The Clear Difference
The vast majority of presentational trainings will typically mention things like “impressing” an audience or how to “connect” to them by telling them stories or jokes. They talk about asking the audience questions to get them to “engage.” And they tend to talk about body language as an area of training to pursue because of what it communicates to an audience. On the face of it, things like this make sense in that most presenters do indeed want to impress and impact their audiences. The trouble is, those desires are ultimately intended to benefit the speaker and that’s just where the whole focus goes…..to the speaker. But almost every problem my clients end up facing, is self-generated. When they become concerned about themselves and how they’re coming off, they completely disconnect with the audience because they’re focused elsewhere. The first question I ask a client who crashes during training is, “On whom did your focus just go?”
When speakers are passionately focused on serving their audience as a primary goal to which all others defer, there isn’t room in their consciousness to entertain thoughts about how they’re coming across which would only serve to distract them anyway! The brain is really only available to focus on one thing at a time in spite of the commonly-used term, “multi-tasking.” When a speaker is authentically being the most “themselves” that they can possibly be, they are the most trustable and authentic they can be as well. That’s what a speaker REALLY wants to accomplish as a prerequisite to serving their audience with the content they want to present. Their intention and methodology becomes streamlined and devoid of anything that isn’t completely necessary to their endeavor. And that’s when dynamic presentations happen. Toscanini put it this way: “Great performance becomes possibly only when the heart is on fire and the mind is on ice!” Cluttering up the landscape with self-concerns flies directly in the face of that goal.

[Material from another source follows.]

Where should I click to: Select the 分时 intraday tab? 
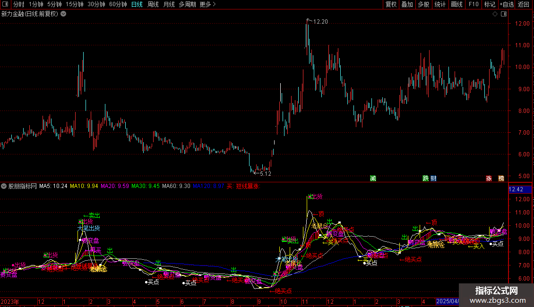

But here’s the corresponding and completely paradoxical benefit to actually losing the focus on yourself…..you actually end up being MORE impressive to an audience because they can see your intent clearly isn’t about trying to impress them which ends up……impressing them! You end up looking far gutsier and they end up trusting you far more because they sense your intention is for their benefit. The main goal I see for my clients can be distilled down to this: I want them to be the most completely authentic version of themselves whether it’s in front of 3 people in their living room or 3000 people in an event hall in front of a microphone. Successful presenters bring their own safety with them and they don’t wait for it to be bestowed on them by the audience. I saw this happen over and over with the thousands of actors I coached and directed in my career. And I saw it before that with my father who was a conductor who was focused solely on creating the sound he heard in his head so that it actually materialized in front of the audience. He called the realization of that sound, ‘The Mountaintop” and knew it was a place that EVERYONE could enjoy if they just took the right route. A route he knew intimately. He made whacky faces in front of the orchestras and choirs he conducted, he danced around sometimes and he told amazing stories to explain sound concepts so that the forces arrayed for his purposes, could actually produce those sounds. What they thought of him was of no concern to him at all because his focus on the sound was all-consuming. And in a sense, he almost disappeared in his own experience because his focus was so streamlined and intense. The performers with whom he worked, completely trusted him because they could see no other intention anywhere in sight! He was pure and un-conflicted by any other possible considerations and the one who has the least amount of considerations in any situation, will always have the most power available to them. That’s because nothing can be taken from them that they aren’t already willing to give up! To the extent that a presenter fears what could happen to them? That’s the extent to which they are completely vulnerable to having those fears realized and this is actually supported by science.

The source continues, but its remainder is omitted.